Saturday, 31 July 2021

Merseyside

Redshanks and turnstone, Leasowe

I had a day at the seaside. I'd decided that I needed to get baffled by waders for a few hours and headed off over to the Wirral for a walk between Leasowe and Hoylake.

Walking down towards Leasowe Lighthouse, Kerr's Field was very quiet by its standards, just a few magpies, goldfinches and woodpigeons. A moment's excitement was a female sparrowhawk being seen on its way by a flock of swallows. Aside from a lone chiffchaff calling from the trees by the houses I didn't bump into a warbler all day.

Leasowe Common

I walked past the lighthouse and onto the common. Small flocks of goldfinches, linnets and greenfinches twittered in the thistles in the fields and family parties of blue tits and great tits called to each other in the willows around the pond.

It was near low tide when I got to the sea front. A couple of dozen little egrets stood preening on the sands, a couple more hunted in the small pools near the embankment. 

Little egret, Leasowe

There were plenty of waders about. The curlews and oystercatchers were quite far out, beyond the large groups of lesser black-backs and herring gulls loafing on the higher sandbars.  Close to the embankment small flocks of redshanks congregated at the edges of pools to feed and preen. It was good to be able to add the couple of turnstones amongst them to the year list.

Redshanks, Leasowe

A dozen little egrets were feeding round the pool by the groyne halfway to Meols. A flock of a couple of dozen starlings kept coming and going between the common and the groyne, I couldn't spot any reason why they weren't settling to feed on one or the other.

Little egret, Meols

Walking past the groyne there was a subtle shift in the birdlife. I've seen this before but can't explain it. This time, all of a sudden there were lots of black-headed gulls instead of just odd ones and twos. The groups of redshanks were smaller and the curlews and oystercatchers were closer to hand. 

Greenshank, redshanks and black-headed gulls, Meols

There were a few small, young-looking curlews about; a couple of times a possible whimbrel turned out to be a curlew when it raised its head from the mud. I puzzled over a pale grey wader that seemed a lot shorter than the surrounding redshanks until it stepped out of the puddle and became a perfectly obvious greenshank. Some of the redshanks were accompanied by small flocks of dunlins. Some of these looked tiny as they skittered about between the redshanks' legs but then turned out to be the same size as black-bellied individuals that could only be dunlins. Scanning small waders in the mid distance over an expanse of mud at the start of the return migration is a good antidote to getting cocky about your birdwatching.

Meols beach

There were sand yacht races going on on the sands at Hoylake so I called it quits once I got to the lifeboat station and got the train at Manor Road. 
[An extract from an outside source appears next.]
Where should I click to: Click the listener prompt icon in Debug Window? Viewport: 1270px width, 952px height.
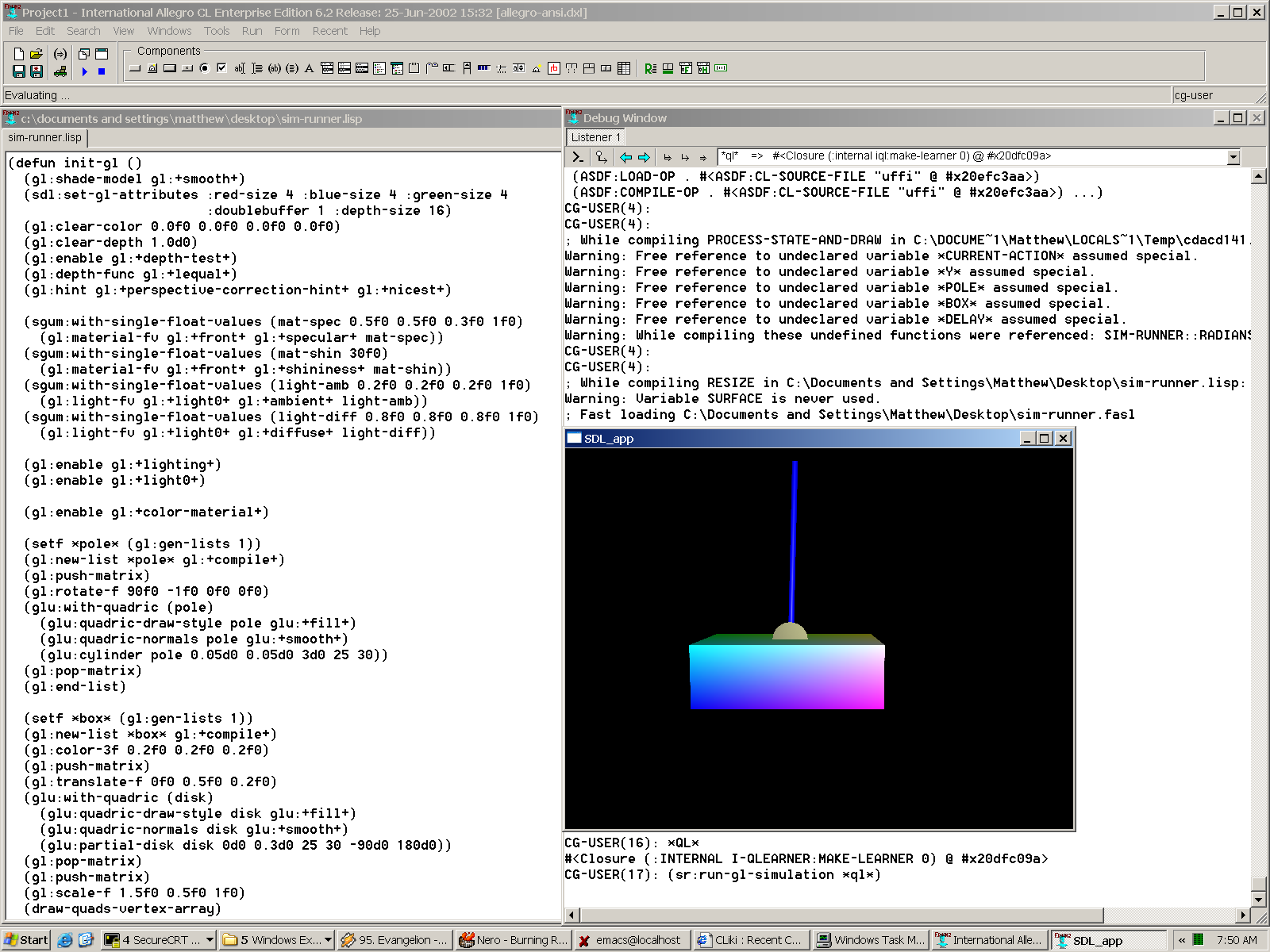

I'd bought an all-areas Merseytravel Saveaway so I headed up to Southport to see if the spoonbills that had been reported on the marine lake were still about. No joy, though I did get the opportunity to be completely confused by some juvenile little egrets with particularly striking pale green-grey legs. It took a couple of minutes for me to remember that's how you tell them apart from the non-breeding adults.

A good day's birdwatching and a few useful refreshers, I haven't really been doing much with waders this year and I'm definitely a bit stale.